(Entries on where items appear)
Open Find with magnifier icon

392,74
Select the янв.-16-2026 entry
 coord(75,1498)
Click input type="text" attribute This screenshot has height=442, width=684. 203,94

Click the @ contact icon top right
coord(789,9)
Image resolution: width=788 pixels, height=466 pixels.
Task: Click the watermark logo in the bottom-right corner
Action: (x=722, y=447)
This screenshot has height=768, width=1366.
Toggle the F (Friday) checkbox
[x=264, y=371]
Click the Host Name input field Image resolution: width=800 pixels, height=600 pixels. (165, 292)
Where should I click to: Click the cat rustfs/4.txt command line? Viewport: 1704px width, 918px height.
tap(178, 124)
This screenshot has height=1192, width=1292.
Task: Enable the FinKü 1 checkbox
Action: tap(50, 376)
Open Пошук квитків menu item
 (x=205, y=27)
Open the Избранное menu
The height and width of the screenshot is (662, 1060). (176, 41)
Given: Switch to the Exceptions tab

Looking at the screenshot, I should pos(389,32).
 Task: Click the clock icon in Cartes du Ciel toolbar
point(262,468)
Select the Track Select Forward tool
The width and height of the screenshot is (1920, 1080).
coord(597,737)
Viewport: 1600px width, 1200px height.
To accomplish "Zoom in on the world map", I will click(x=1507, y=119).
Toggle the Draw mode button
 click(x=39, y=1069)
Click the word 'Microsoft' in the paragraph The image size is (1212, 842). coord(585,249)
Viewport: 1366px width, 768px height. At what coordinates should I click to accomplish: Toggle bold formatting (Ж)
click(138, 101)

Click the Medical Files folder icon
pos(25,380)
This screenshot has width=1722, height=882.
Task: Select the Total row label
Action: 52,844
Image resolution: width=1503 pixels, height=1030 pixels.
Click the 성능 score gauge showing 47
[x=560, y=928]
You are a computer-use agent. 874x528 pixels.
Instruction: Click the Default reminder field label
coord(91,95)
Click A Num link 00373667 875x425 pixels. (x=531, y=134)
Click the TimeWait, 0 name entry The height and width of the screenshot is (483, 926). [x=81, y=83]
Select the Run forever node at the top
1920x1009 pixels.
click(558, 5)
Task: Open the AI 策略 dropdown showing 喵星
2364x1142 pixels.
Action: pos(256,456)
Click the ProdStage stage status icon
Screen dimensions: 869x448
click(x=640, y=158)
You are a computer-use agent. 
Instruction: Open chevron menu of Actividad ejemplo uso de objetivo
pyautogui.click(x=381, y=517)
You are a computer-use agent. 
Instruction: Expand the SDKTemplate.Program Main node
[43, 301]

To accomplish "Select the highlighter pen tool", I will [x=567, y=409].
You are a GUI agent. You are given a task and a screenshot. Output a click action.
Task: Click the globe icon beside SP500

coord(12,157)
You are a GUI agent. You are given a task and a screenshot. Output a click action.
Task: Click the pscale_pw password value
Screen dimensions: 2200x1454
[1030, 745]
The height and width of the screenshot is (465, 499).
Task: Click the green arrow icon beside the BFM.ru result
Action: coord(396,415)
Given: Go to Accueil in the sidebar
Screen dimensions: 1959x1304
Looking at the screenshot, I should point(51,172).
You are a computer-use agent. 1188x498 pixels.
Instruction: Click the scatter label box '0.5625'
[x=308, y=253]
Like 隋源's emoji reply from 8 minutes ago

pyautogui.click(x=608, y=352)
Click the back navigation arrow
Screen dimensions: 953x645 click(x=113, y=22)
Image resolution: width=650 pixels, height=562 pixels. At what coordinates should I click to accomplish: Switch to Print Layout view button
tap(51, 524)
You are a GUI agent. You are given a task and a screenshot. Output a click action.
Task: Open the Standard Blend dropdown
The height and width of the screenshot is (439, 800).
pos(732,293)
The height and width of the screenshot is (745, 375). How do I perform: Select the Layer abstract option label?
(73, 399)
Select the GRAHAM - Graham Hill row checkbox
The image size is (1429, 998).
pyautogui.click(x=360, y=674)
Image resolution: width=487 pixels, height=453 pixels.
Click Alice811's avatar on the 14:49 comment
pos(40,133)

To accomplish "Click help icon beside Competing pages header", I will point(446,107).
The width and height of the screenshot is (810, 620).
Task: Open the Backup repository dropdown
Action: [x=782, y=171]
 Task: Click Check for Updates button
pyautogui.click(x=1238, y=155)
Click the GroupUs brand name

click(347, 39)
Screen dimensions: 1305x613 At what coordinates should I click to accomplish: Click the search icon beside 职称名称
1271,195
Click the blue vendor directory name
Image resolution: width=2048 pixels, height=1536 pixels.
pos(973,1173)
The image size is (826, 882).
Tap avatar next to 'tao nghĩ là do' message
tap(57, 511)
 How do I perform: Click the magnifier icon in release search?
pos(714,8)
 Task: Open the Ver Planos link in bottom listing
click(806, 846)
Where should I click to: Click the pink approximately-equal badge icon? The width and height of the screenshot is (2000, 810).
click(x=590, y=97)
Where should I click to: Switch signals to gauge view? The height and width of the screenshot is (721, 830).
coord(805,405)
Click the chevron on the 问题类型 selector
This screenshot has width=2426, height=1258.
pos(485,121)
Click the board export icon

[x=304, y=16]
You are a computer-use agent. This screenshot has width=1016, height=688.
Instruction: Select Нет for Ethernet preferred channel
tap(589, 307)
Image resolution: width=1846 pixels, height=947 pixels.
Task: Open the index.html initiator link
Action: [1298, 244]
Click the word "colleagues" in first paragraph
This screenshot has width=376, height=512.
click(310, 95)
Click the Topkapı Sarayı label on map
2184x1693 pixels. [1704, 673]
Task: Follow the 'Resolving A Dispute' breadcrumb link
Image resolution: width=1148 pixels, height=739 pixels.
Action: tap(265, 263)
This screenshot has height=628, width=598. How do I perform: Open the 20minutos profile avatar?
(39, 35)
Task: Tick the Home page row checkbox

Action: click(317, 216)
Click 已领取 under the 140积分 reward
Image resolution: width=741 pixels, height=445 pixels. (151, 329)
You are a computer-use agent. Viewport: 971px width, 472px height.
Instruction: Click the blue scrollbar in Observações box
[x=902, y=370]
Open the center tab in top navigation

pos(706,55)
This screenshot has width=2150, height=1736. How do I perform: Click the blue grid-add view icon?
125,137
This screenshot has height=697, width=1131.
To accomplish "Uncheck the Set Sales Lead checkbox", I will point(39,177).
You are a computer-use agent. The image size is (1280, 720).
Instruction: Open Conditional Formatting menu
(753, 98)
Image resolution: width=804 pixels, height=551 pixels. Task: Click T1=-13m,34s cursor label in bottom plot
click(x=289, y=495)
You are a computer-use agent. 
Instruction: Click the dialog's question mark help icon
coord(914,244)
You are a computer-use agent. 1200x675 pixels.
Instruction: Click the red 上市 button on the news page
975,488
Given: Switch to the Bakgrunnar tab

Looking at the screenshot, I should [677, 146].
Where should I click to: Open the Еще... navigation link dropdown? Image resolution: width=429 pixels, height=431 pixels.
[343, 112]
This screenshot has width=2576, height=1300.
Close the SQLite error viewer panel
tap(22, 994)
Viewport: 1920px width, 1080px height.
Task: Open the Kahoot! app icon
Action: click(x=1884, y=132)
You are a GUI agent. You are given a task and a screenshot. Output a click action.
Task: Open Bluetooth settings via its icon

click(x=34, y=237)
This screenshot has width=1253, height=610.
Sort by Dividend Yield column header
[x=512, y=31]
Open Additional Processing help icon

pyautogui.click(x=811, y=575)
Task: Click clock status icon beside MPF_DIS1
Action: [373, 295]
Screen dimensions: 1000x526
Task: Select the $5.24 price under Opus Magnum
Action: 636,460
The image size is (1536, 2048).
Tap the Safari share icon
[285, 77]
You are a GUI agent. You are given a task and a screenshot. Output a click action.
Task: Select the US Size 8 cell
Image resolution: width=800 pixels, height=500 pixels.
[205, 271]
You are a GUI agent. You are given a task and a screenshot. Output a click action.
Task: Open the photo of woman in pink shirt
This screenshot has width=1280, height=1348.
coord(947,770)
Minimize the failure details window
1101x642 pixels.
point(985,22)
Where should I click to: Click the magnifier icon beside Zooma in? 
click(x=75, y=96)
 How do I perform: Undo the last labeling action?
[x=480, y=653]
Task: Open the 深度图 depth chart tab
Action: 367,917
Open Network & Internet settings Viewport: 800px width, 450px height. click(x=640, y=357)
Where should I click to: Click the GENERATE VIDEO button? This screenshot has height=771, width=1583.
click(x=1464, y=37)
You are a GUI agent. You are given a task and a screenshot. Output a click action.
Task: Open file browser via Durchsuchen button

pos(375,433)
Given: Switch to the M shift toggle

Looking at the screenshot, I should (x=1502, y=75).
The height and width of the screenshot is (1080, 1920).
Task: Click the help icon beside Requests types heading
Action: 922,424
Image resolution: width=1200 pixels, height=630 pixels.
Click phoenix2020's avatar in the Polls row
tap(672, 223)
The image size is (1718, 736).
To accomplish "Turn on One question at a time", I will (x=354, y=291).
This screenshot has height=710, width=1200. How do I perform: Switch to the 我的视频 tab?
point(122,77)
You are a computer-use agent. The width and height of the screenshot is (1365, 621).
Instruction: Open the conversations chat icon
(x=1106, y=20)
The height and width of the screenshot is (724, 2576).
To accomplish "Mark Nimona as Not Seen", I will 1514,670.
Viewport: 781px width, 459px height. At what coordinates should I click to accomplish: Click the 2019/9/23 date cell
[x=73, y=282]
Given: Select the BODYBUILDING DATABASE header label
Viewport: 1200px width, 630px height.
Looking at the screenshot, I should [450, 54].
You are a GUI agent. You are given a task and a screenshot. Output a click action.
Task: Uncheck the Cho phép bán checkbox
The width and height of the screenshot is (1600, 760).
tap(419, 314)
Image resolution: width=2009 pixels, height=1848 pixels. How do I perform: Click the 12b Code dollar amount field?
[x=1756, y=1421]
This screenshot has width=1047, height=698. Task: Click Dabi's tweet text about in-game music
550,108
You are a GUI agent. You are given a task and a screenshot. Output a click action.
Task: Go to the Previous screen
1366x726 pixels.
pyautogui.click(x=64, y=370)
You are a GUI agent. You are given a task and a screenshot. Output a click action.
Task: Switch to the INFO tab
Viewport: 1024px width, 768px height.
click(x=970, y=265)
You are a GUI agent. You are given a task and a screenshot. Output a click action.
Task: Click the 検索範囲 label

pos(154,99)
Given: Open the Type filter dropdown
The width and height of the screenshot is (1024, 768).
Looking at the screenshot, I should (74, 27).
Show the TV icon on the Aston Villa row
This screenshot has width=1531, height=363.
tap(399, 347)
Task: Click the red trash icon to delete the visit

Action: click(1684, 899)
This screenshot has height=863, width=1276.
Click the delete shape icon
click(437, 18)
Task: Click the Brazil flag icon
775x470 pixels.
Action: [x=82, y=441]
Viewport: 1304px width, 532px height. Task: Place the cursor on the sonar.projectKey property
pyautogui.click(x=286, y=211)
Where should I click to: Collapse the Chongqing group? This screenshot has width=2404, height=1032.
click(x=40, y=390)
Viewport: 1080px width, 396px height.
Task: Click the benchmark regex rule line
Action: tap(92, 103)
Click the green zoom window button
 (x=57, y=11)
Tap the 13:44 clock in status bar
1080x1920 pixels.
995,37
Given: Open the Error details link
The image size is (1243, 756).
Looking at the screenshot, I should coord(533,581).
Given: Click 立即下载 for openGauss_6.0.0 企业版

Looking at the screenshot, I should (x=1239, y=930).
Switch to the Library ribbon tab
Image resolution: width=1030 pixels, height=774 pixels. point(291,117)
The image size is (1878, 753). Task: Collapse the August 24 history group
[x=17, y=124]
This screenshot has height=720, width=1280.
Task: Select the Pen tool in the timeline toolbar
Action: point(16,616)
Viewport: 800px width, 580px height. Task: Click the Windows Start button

■ **WORK TO BE COMPLETED**
Write out unchanged the lines from the beginning of the entries on where items appear through the line containing "Click the TimeWait, 0", including both ends.

■ **THE RESULT**
Open Find with magnifier icon

392,74
Select the янв.-16-2026 entry
 coord(75,1498)
Click input type="text" attribute This screenshot has height=442, width=684. 203,94

Click the @ contact icon top right
coord(789,9)
Image resolution: width=788 pixels, height=466 pixels.
Task: Click the watermark logo in the bottom-right corner
Action: (x=722, y=447)
This screenshot has height=768, width=1366.
Toggle the F (Friday) checkbox
[x=264, y=371]
Click the Host Name input field Image resolution: width=800 pixels, height=600 pixels. (165, 292)
Where should I click to: Click the cat rustfs/4.txt command line? Viewport: 1704px width, 918px height.
tap(178, 124)
This screenshot has height=1192, width=1292.
Task: Enable the FinKü 1 checkbox
Action: tap(50, 376)
Open Пошук квитків menu item
 (x=205, y=27)
Open the Избранное menu
The height and width of the screenshot is (662, 1060). (176, 41)
Given: Switch to the Exceptions tab

Looking at the screenshot, I should pos(389,32).
 Task: Click the clock icon in Cartes du Ciel toolbar
point(262,468)
Select the Track Select Forward tool
The width and height of the screenshot is (1920, 1080).
coord(597,737)
Viewport: 1600px width, 1200px height.
To accomplish "Zoom in on the world map", I will click(x=1507, y=119).
Toggle the Draw mode button
 click(x=39, y=1069)
Click the word 'Microsoft' in the paragraph The image size is (1212, 842). coord(585,249)
Viewport: 1366px width, 768px height. At what coordinates should I click to accomplish: Toggle bold formatting (Ж)
click(138, 101)

Click the Medical Files folder icon
pos(25,380)
This screenshot has width=1722, height=882.
Task: Select the Total row label
Action: 52,844
Image resolution: width=1503 pixels, height=1030 pixels.
Click the 성능 score gauge showing 47
[x=560, y=928]
You are a computer-use agent. 874x528 pixels.
Instruction: Click the Default reminder field label
coord(91,95)
Click A Num link 00373667 875x425 pixels. (x=531, y=134)
Click the TimeWait, 0 name entry The height and width of the screenshot is (483, 926). [x=81, y=83]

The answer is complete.